---------- Input material ----------

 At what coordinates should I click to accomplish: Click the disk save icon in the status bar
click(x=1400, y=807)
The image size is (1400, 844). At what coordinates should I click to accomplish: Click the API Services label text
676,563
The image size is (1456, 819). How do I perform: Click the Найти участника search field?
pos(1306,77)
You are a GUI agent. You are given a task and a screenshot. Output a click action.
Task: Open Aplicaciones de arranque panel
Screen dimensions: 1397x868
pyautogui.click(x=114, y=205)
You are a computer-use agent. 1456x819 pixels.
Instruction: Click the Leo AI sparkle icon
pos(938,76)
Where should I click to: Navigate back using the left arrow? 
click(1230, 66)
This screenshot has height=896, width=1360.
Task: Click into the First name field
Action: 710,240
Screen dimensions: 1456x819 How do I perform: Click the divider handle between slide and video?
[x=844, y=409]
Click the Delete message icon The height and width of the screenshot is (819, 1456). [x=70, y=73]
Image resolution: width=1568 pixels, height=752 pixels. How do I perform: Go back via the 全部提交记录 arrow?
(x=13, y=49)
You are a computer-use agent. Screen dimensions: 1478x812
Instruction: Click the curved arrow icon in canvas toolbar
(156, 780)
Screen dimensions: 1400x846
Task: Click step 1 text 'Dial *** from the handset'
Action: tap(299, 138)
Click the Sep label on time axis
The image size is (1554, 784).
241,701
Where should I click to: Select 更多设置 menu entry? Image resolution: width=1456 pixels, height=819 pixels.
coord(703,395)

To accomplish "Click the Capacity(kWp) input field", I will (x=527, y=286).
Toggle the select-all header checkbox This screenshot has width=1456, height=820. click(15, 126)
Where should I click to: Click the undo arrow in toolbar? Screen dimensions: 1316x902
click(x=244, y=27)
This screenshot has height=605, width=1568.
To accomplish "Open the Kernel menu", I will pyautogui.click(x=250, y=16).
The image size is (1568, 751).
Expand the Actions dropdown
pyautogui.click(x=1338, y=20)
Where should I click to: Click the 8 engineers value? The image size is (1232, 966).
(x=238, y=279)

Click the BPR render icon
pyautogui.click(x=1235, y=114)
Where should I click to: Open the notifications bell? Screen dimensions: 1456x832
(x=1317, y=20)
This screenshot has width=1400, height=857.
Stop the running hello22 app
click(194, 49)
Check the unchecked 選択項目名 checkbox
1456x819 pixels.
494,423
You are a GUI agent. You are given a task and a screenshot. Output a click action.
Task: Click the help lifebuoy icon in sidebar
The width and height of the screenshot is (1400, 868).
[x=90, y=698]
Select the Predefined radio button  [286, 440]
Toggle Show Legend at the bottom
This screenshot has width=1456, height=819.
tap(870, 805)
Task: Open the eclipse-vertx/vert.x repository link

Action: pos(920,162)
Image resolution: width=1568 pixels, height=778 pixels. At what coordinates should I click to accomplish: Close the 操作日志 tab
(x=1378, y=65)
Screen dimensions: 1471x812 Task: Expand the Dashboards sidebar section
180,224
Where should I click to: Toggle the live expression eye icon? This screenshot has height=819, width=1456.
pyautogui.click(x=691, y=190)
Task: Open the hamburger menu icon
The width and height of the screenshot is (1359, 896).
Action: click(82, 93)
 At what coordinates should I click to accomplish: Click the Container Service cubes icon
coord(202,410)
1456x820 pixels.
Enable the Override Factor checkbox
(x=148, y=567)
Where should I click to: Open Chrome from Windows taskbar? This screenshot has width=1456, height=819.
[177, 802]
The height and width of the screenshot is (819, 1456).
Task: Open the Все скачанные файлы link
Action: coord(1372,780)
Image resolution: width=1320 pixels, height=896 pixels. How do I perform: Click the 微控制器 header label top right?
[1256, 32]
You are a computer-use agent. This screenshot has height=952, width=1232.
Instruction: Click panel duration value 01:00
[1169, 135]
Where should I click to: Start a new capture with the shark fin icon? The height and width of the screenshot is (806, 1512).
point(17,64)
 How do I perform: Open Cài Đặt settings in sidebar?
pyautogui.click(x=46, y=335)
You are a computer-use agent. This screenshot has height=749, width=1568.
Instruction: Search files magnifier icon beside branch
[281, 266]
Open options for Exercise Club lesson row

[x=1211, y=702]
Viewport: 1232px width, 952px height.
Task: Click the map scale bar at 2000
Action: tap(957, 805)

----------

▶ [Assignment]: In this exercise, the data above is to be printed exactly.

▶ [Answer section]:
 At what coordinates should I click to accomplish: Click the disk save icon in the status bar
click(x=1400, y=807)
The image size is (1400, 844). At what coordinates should I click to accomplish: Click the API Services label text
676,563
The image size is (1456, 819). How do I perform: Click the Найти участника search field?
pos(1306,77)
You are a GUI agent. You are given a task and a screenshot. Output a click action.
Task: Open Aplicaciones de arranque panel
Screen dimensions: 1397x868
pyautogui.click(x=114, y=205)
You are a computer-use agent. 1456x819 pixels.
Instruction: Click the Leo AI sparkle icon
pos(938,76)
Where should I click to: Navigate back using the left arrow? 
click(1230, 66)
This screenshot has height=896, width=1360.
Task: Click into the First name field
Action: 710,240
Screen dimensions: 1456x819 How do I perform: Click the divider handle between slide and video?
[x=844, y=409]
Click the Delete message icon The height and width of the screenshot is (819, 1456). [x=70, y=73]
Image resolution: width=1568 pixels, height=752 pixels. How do I perform: Go back via the 全部提交记录 arrow?
(x=13, y=49)
You are a computer-use agent. Screen dimensions: 1478x812
Instruction: Click the curved arrow icon in canvas toolbar
(156, 780)
Screen dimensions: 1400x846
Task: Click step 1 text 'Dial *** from the handset'
Action: tap(299, 138)
Click the Sep label on time axis
The image size is (1554, 784).
241,701
Where should I click to: Select 更多设置 menu entry? Image resolution: width=1456 pixels, height=819 pixels.
coord(703,395)

To accomplish "Click the Capacity(kWp) input field", I will (x=527, y=286).
Toggle the select-all header checkbox This screenshot has width=1456, height=820. click(15, 126)
Where should I click to: Click the undo arrow in toolbar? Screen dimensions: 1316x902
click(x=244, y=27)
This screenshot has height=605, width=1568.
To accomplish "Open the Kernel menu", I will pyautogui.click(x=250, y=16).
The image size is (1568, 751).
Expand the Actions dropdown
pyautogui.click(x=1338, y=20)
Where should I click to: Click the 8 engineers value? The image size is (1232, 966).
(x=238, y=279)

Click the BPR render icon
pyautogui.click(x=1235, y=114)
Where should I click to: Open the notifications bell? Screen dimensions: 1456x832
(x=1317, y=20)
This screenshot has width=1400, height=857.
Stop the running hello22 app
click(194, 49)
Check the unchecked 選択項目名 checkbox
1456x819 pixels.
494,423
You are a GUI agent. You are given a task and a screenshot. Output a click action.
Task: Click the help lifebuoy icon in sidebar
The width and height of the screenshot is (1400, 868).
[x=90, y=698]
Select the Predefined radio button  [286, 440]
Toggle Show Legend at the bottom
This screenshot has width=1456, height=819.
tap(870, 805)
Task: Open the eclipse-vertx/vert.x repository link

Action: pos(920,162)
Image resolution: width=1568 pixels, height=778 pixels. At what coordinates should I click to accomplish: Close the 操作日志 tab
(x=1378, y=65)
Screen dimensions: 1471x812 Task: Expand the Dashboards sidebar section
180,224
Where should I click to: Toggle the live expression eye icon? This screenshot has height=819, width=1456.
pyautogui.click(x=691, y=190)
Task: Open the hamburger menu icon
The width and height of the screenshot is (1359, 896).
Action: click(82, 93)
 At what coordinates should I click to accomplish: Click the Container Service cubes icon
coord(202,410)
1456x820 pixels.
Enable the Override Factor checkbox
(x=148, y=567)
Where should I click to: Open Chrome from Windows taskbar? This screenshot has width=1456, height=819.
[177, 802]
The height and width of the screenshot is (819, 1456).
Task: Open the Все скачанные файлы link
Action: coord(1372,780)
Image resolution: width=1320 pixels, height=896 pixels. How do I perform: Click the 微控制器 header label top right?
[1256, 32]
You are a computer-use agent. This screenshot has height=952, width=1232.
Instruction: Click panel duration value 01:00
[1169, 135]
Where should I click to: Start a new capture with the shark fin icon? The height and width of the screenshot is (806, 1512).
point(17,64)
 How do I perform: Open Cài Đặt settings in sidebar?
pyautogui.click(x=46, y=335)
You are a computer-use agent. This screenshot has height=749, width=1568.
Instruction: Search files magnifier icon beside branch
[281, 266]
Open options for Exercise Club lesson row

[x=1211, y=702]
Viewport: 1232px width, 952px height.
Task: Click the map scale bar at 2000
Action: tap(957, 805)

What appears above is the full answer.